GPT4: Aligning Perception with Large Language Models
The convergence of language, multimodal perception and world modelling is considered a prerequisite for achieving some form of advanced artificial intelligence. In a paper published by a Microsoft Research Unit in March 2023, a software dubbed KOSMOS-1 is introduced. It describes a Multimodal Large Language Model (MLLM) that can sense and perceive general modalities such as vision, learn from context and follow self-assigned instructions. The capability of perceiving multimodal input is critical to Large Language Models (LLMs) for the following reasons: First, multimodal perception enables LLMs to acquire common-sense knowledge beyond text descriptions. Second, aligning perception with LLMs opens the door to new tasks, such as guiding the behaviour of robots or analysing the intelligence imbedded in documents. Third, the capability of perception unifies various applications with graphical user interfaces that represent the most unified way to interact with the system. The KOSMOS-1 transformer model is trained on web-scale multimodal large-scale text resources. In addition, high-quality images and arbitrarily interleaved image and text documents are mined from the web.
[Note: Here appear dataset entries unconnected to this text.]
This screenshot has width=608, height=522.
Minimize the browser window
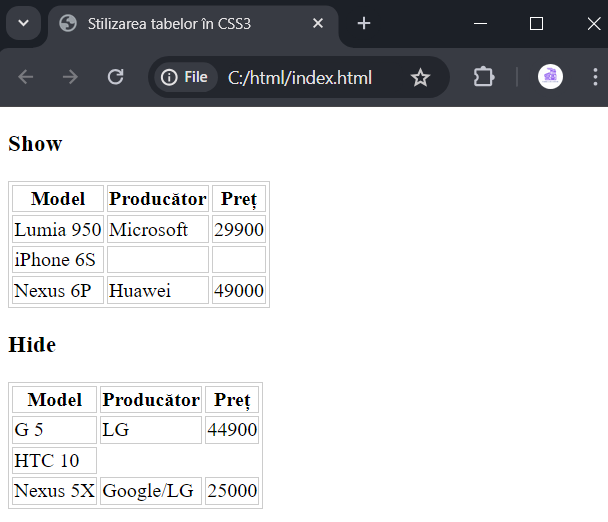click(x=480, y=24)
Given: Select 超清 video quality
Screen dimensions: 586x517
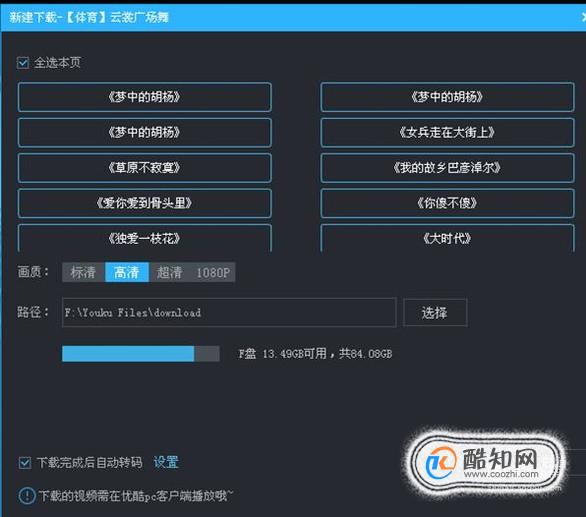Looking at the screenshot, I should (169, 272).
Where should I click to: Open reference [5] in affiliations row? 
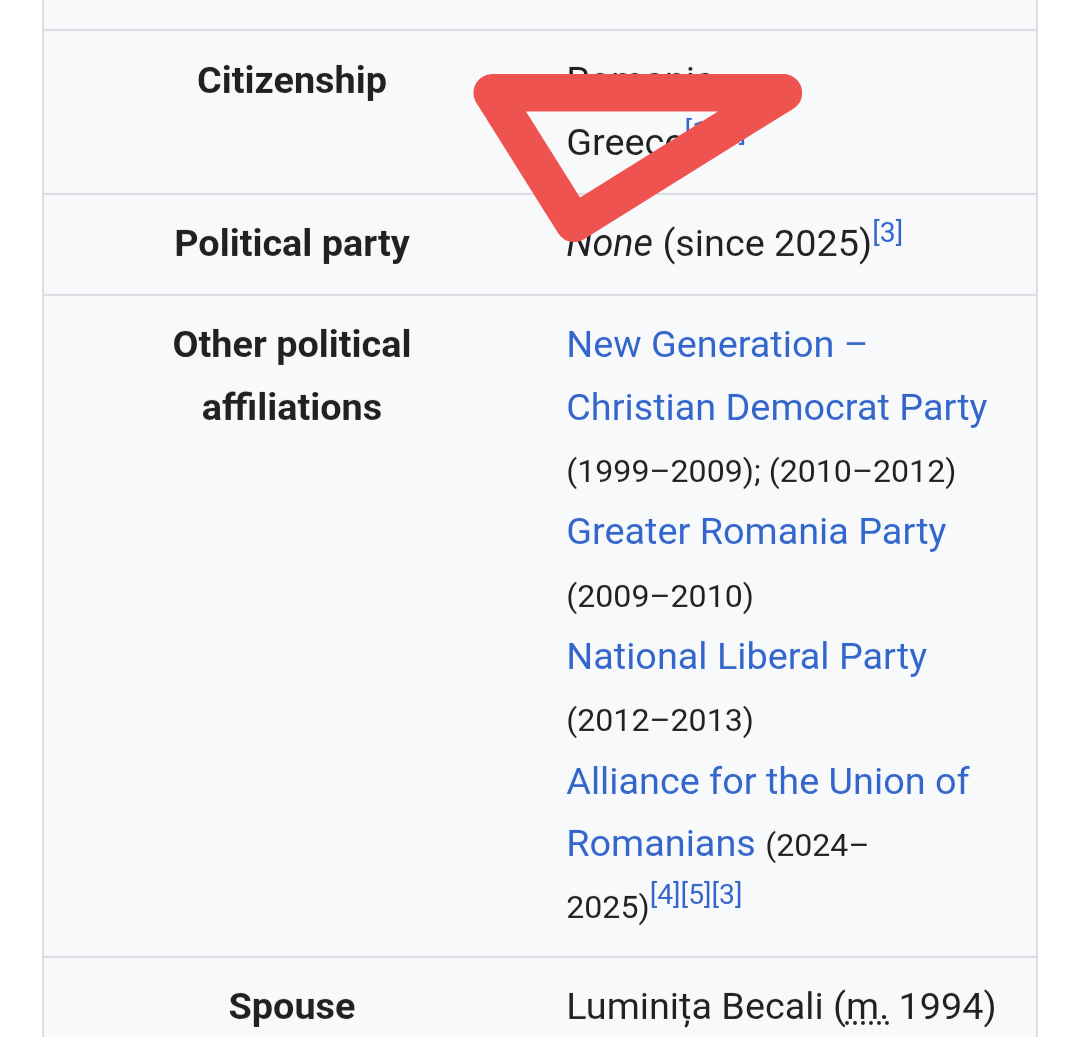pos(696,894)
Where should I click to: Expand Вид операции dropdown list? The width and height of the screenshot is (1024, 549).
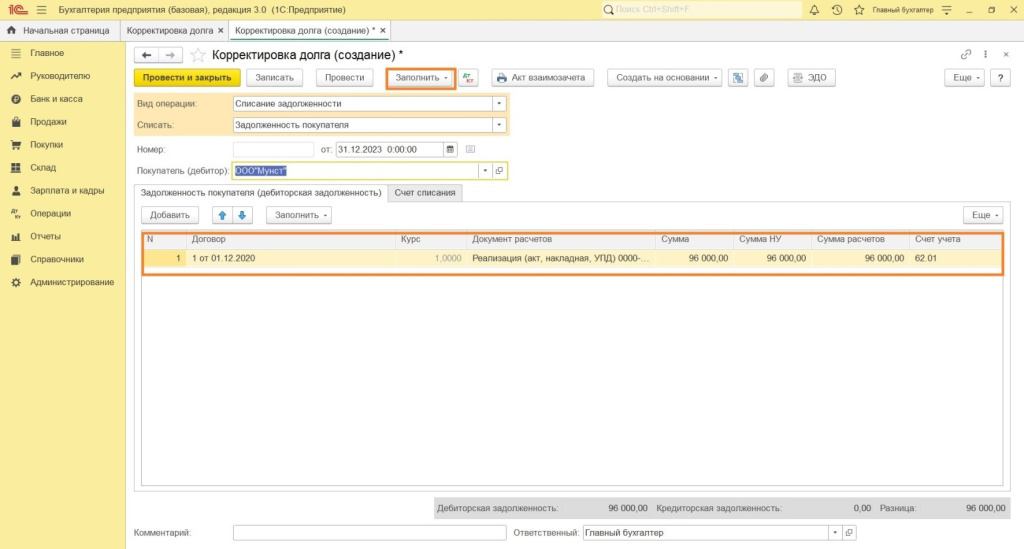click(498, 103)
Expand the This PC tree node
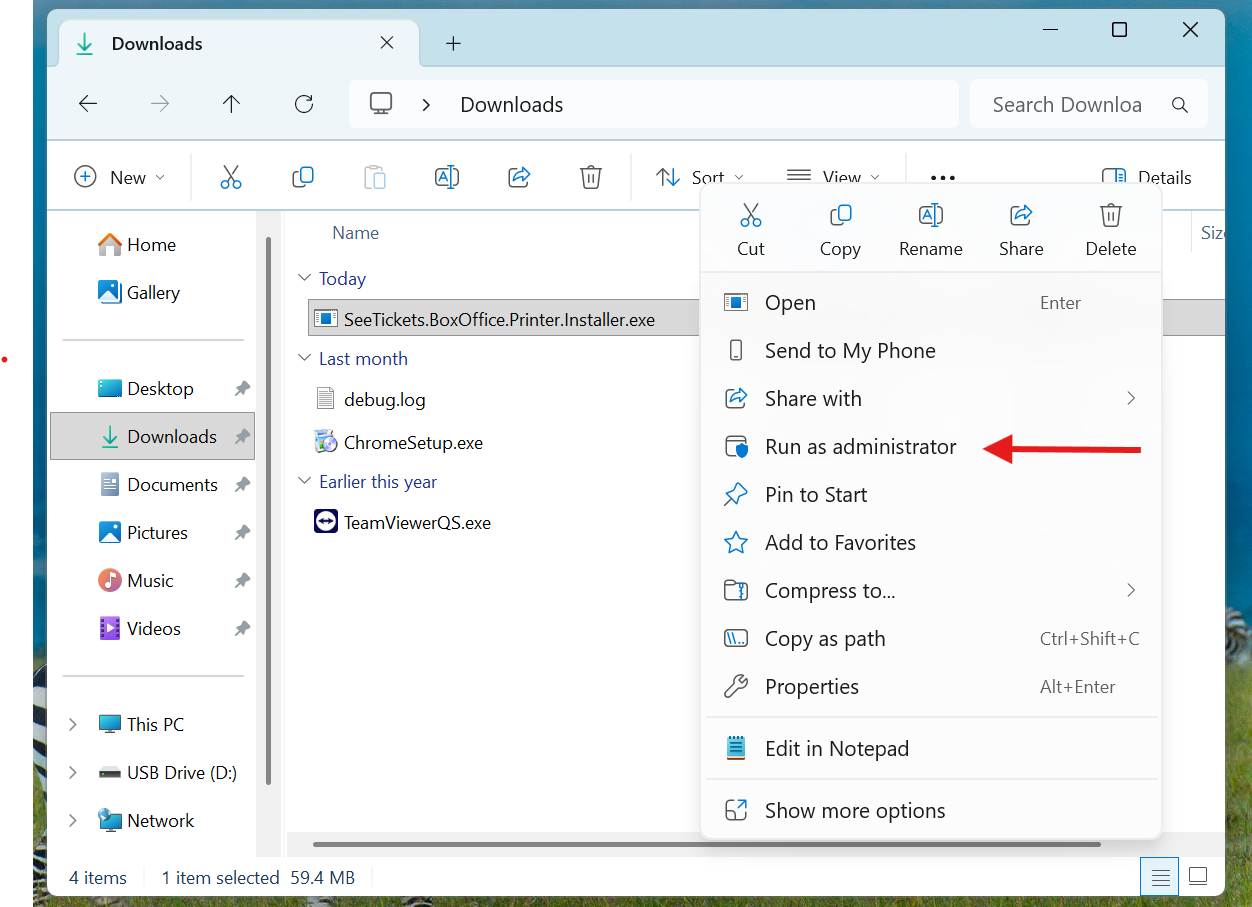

The research team evaluated various model-settings, including zero-shot, few-shot, and multimodal chain-of-thought prompting on a wide range of tasks without any gradient updates or finetuning. Experimental results show that KOSMOS-1 achieves impressive performance in language understanding, generation of document-based images, perception tasks including multimodal dialogue, visual question answering and vision tasks such as image recognition. The backbone of KOSMOS-1 is a transformer-based causal language model. It can perceive general modalities, follow instructions, learn based on context and generate output. Apart from text, other modalities are embedded and fed into the language model while the transformer decoder serves as a general-purpose interface to multimodal input. As the range of available sensors is continuously expanded it seems likely that transformer-based models such as GPT4, in combination with Adversarial Neural Networks (ANNs), signal a paradigm-shift in the application of AI. Artificial General Intelligence (AGI) – with all its potential benefits and risks – has moved just one step closer to reality.
Conclusion
According to Researchers from Stanford University, MLLMs epitomize a broad paradigm shift towards so-called foundation models which are specified as machine learning models that can be adapted to an impressively wide range of tasks. Billions of individuals will be touched by the impact of this revolutionary technology. With all the excitement and fear surrounding language models, we need to know what this technology can and cannot do and what risks it poses. We must have a deeper scientific understanding and a more comprehensive account of its societal impact. Transparency is the vital first step towards these goals. Transparency begets trust and standards. By taking a step towards transparency, the researchers aim to transform foundation models from an immature emerging technology to a reliable infrastructure that embodies human values.